Tampoco merece desperdicio la siguiente afirmación: “Por lo que respecta a las diferencias en el régimen sancionador basadas en la especificidad que se deriva de la conducta cualificada consistente en situar los bienes y derechos en el extranjero con la intención de defraudar a las Hacienda Pública, la Comisión rechaza enérgicamente la presunción de que la tenencia de bienes y derechos en el extranjero albergue el propósito de defraudar a la Hacienda Pública, tal como parece sostener los análisis del régimen en cuestión llevados a cabo por España: la tenencia de bienes y derechos en un Estado miembro distinto de España por residentes fiscales en España es en principio el resultado del legítimo ejercicio de las libertades fundamentales del Tratado de la UE. Por otro lado, los defraudadores utilizan medios muy diversos para ocultar sus prácticas fraudulentas, y en la respuesta de las autoridades españolas no se justifica por qué el ubicar bienes y derechos en el extranjero exige una reacción jurídica más severa que la prevista en los demás casos de fraude.”

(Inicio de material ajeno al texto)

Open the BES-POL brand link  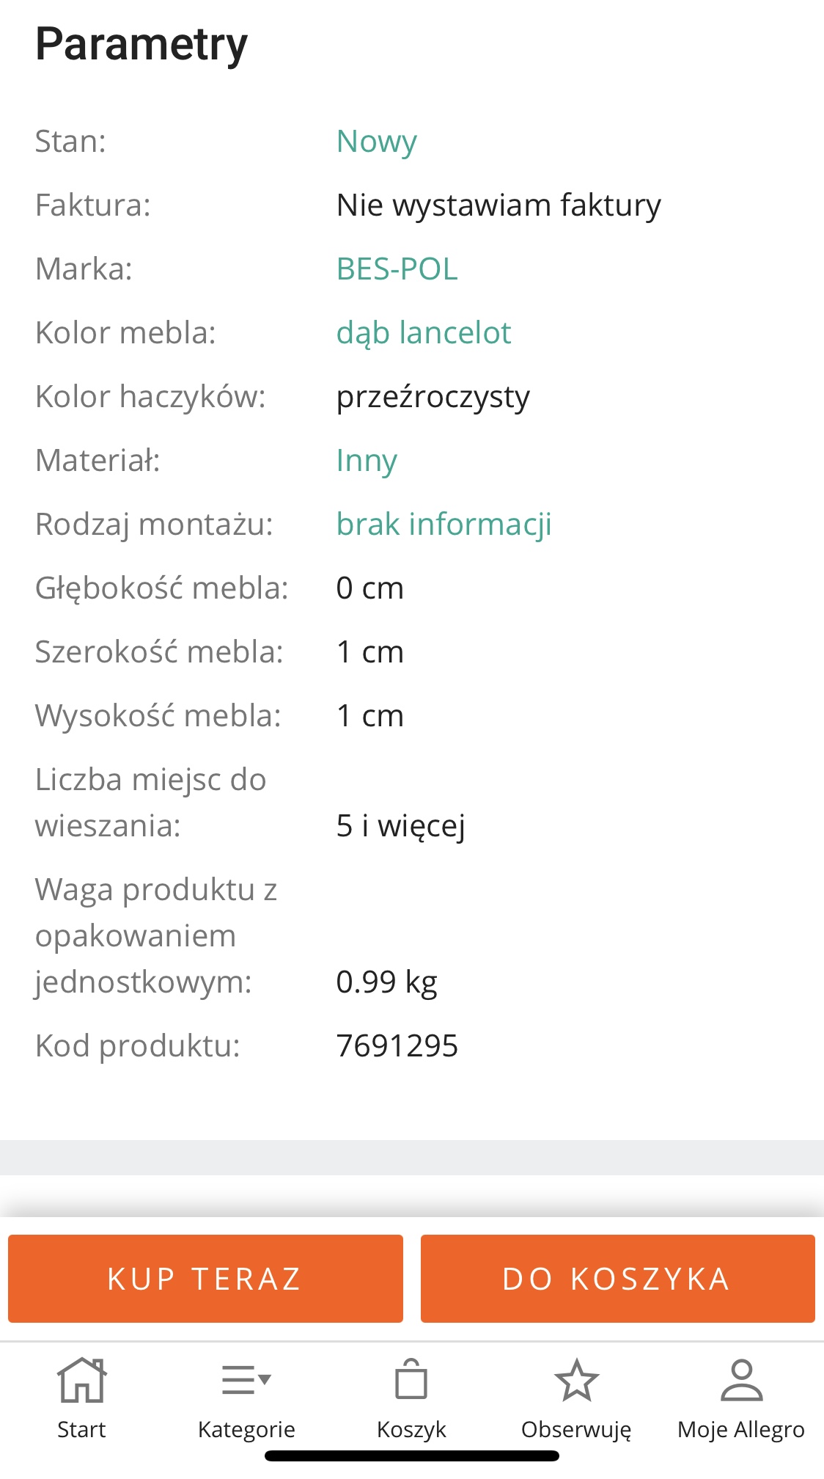pyautogui.click(x=397, y=269)
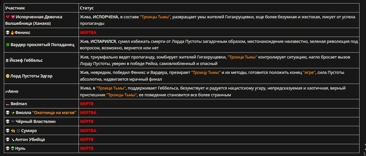
Task: Click the orange "игре" word in Эдгар's status
Action: pyautogui.click(x=310, y=73)
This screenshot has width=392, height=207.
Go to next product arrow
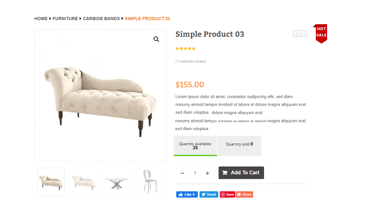(304, 34)

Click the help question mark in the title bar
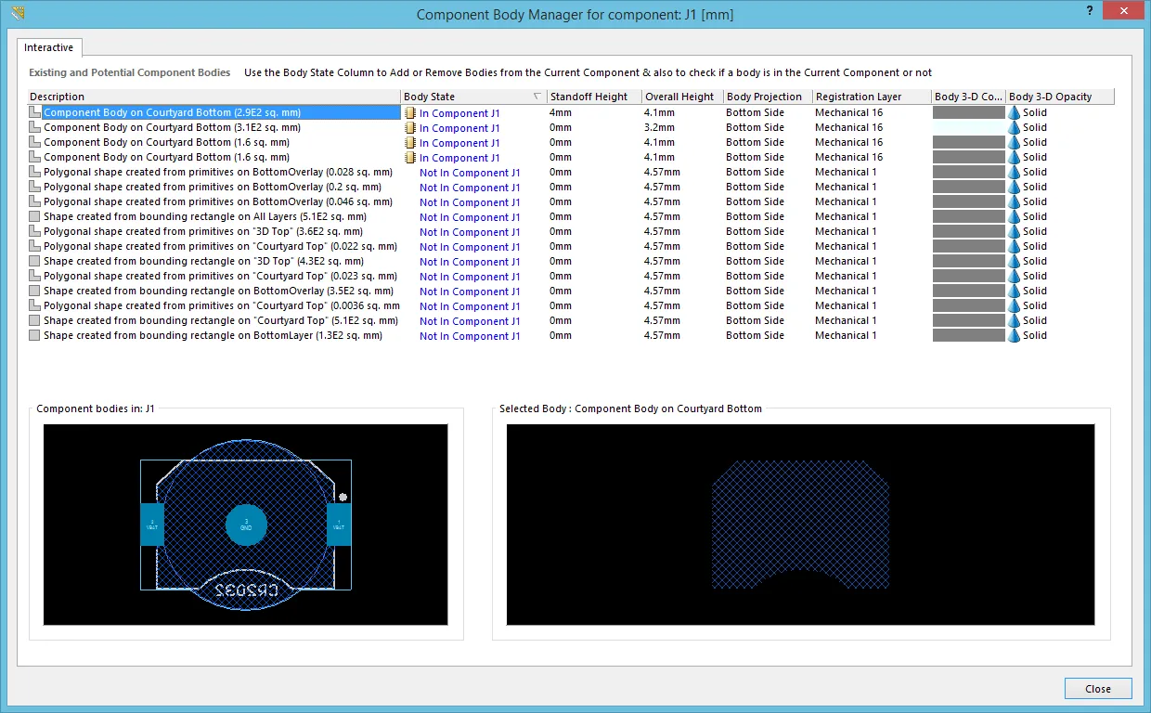tap(1088, 9)
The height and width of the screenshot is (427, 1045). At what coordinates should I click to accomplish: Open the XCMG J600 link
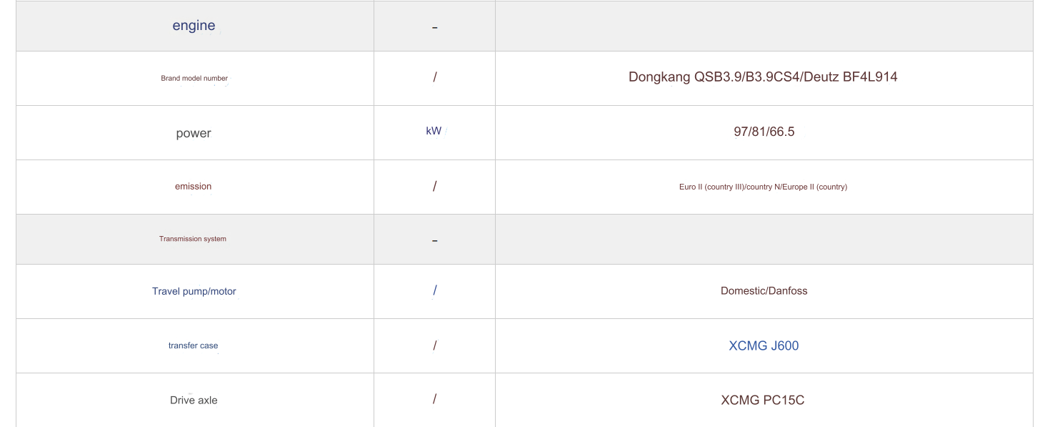coord(764,345)
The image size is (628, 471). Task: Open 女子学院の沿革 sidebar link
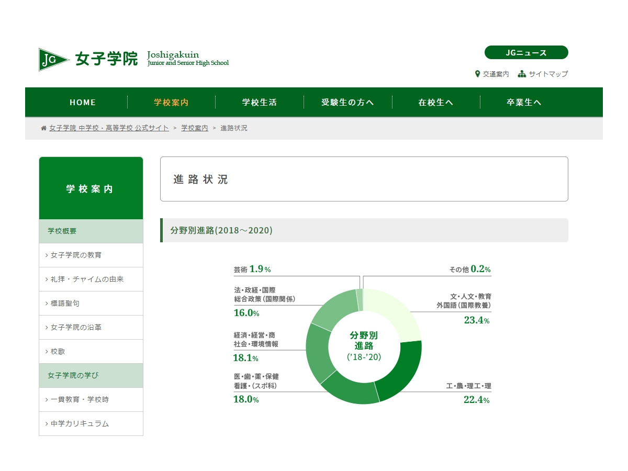76,328
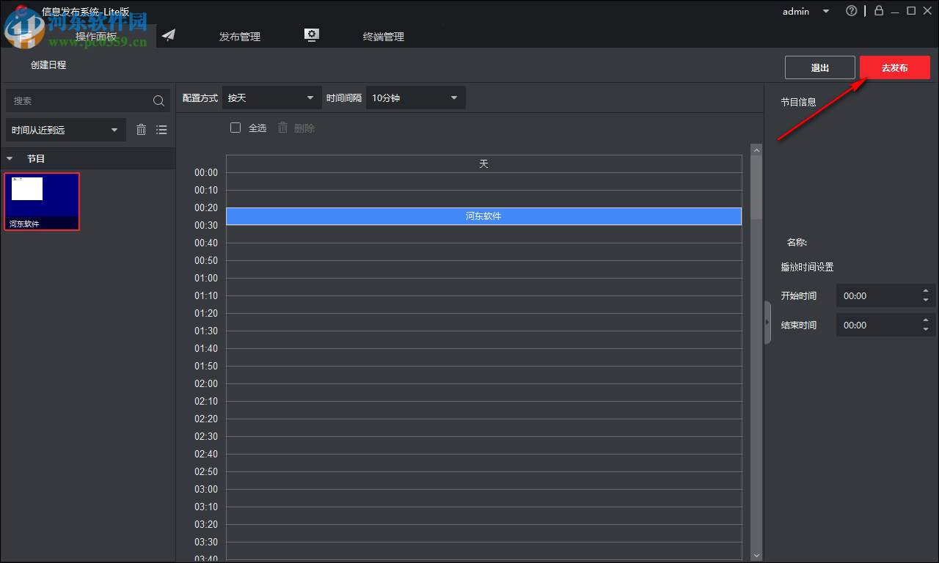The width and height of the screenshot is (939, 563).
Task: Open the gear settings icon in top navigation
Action: tap(311, 34)
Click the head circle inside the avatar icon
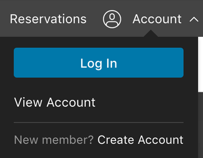The image size is (203, 158). point(112,17)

Se podrían seguir extrayendo del Dictamen más fragmentos que recogen múltiples consideraciones que sitúan al Modelo 720 al borde de la ilegalidad, pero entendemos que, en aras a la brevedad de este artículo, estos son suficientemente ilustrativos de lo que la Comisión Europea opina acerca de tan discutido modelo y de la obligación de las autoridades españolas (léase gobierno) de adaptarlo al Derecho comunitario. Sin embargo, de unas recientes declaraciones de la ministra de Hacienda no parece que el gobierno piense modificar motu proprio la declaración de bienes en el extranjero, si no que habrá que esperar a lo que digan los tribunales. En este sentido el Ministerio de Hacienda opina que “se trata de un problema técnico que afecta a una ley que es absolutamente legal porque no está recurrida en el Constitucional, de manera que hay que esperar a escuchar la palabra de los tribunales”.